▶ **SET EXERCISE**
Give the lines of the records below as a numbered list, from the line containing "Click the description" through the line containing "will pyautogui.click(x=1274, y=800).", inclusive, omitting any blank lines.

▶ **SUPPLIED INFORMATION**
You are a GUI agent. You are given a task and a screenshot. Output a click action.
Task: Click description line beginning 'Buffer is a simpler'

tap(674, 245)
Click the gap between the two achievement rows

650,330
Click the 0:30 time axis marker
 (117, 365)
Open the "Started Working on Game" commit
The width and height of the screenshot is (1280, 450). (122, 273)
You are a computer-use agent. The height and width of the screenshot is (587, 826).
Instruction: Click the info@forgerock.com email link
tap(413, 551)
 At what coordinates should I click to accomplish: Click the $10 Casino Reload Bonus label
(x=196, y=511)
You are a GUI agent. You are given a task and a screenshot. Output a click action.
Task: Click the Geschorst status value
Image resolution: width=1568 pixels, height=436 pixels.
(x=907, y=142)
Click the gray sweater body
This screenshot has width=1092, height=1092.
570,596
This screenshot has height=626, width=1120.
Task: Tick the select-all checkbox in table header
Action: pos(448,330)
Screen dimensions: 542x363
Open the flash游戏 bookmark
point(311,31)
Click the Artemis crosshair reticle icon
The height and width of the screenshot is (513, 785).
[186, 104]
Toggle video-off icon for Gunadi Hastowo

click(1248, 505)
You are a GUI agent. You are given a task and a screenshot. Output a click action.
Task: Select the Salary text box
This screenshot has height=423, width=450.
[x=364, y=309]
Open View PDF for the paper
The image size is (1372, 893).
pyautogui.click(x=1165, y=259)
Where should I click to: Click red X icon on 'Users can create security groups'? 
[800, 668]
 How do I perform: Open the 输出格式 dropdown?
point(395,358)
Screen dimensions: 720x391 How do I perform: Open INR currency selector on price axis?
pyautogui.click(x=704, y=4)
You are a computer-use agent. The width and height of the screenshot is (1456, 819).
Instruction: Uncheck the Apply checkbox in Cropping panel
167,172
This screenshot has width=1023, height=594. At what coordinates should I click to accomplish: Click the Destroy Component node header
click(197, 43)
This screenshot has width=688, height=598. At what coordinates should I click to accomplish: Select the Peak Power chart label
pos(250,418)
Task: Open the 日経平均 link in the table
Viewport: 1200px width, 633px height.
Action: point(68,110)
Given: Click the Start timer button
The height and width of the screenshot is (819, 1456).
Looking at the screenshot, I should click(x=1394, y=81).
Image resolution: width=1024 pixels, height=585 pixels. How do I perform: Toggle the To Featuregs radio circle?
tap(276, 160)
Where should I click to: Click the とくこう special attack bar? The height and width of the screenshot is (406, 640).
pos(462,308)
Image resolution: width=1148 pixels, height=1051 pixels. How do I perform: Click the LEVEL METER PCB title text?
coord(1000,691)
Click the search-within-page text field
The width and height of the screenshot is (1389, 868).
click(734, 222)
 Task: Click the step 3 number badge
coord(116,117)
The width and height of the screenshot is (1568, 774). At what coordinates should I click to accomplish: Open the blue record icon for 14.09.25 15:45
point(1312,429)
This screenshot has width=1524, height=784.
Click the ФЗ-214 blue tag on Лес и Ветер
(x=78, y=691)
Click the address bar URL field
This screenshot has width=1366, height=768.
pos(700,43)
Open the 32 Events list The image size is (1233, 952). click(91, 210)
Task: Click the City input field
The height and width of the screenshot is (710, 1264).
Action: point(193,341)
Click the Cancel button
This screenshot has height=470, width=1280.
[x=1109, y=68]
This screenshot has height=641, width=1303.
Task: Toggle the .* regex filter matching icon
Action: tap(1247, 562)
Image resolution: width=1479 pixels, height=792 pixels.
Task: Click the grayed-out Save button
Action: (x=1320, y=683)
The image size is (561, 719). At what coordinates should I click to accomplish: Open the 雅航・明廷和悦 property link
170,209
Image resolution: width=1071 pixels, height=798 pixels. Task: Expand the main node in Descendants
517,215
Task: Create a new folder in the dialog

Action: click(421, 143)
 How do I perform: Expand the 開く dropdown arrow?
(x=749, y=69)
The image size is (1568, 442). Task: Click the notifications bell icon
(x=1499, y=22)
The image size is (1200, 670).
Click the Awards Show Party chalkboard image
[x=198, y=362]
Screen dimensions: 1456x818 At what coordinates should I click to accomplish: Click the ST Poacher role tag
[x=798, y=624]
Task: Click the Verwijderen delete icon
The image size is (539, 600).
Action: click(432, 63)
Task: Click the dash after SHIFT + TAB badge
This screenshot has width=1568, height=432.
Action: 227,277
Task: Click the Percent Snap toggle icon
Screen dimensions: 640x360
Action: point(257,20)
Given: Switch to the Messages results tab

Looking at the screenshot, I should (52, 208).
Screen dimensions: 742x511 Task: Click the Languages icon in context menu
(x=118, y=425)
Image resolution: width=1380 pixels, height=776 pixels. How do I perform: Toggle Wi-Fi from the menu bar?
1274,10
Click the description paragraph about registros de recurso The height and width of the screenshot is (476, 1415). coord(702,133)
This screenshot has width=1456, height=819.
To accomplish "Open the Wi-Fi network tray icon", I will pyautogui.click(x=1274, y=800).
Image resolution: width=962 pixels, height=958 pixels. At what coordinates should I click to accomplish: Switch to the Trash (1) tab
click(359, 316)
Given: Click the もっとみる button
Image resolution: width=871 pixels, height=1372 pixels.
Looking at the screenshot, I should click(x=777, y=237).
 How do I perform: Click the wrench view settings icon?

▶ **THE RESPONSE**
1. Click the description paragraph about registros de recurso The height and width of the screenshot is (476, 1415). coord(702,133)
2. This screenshot has width=1456, height=819.
3. To accomplish "Open the Wi-Fi network tray icon", I will pyautogui.click(x=1274, y=800).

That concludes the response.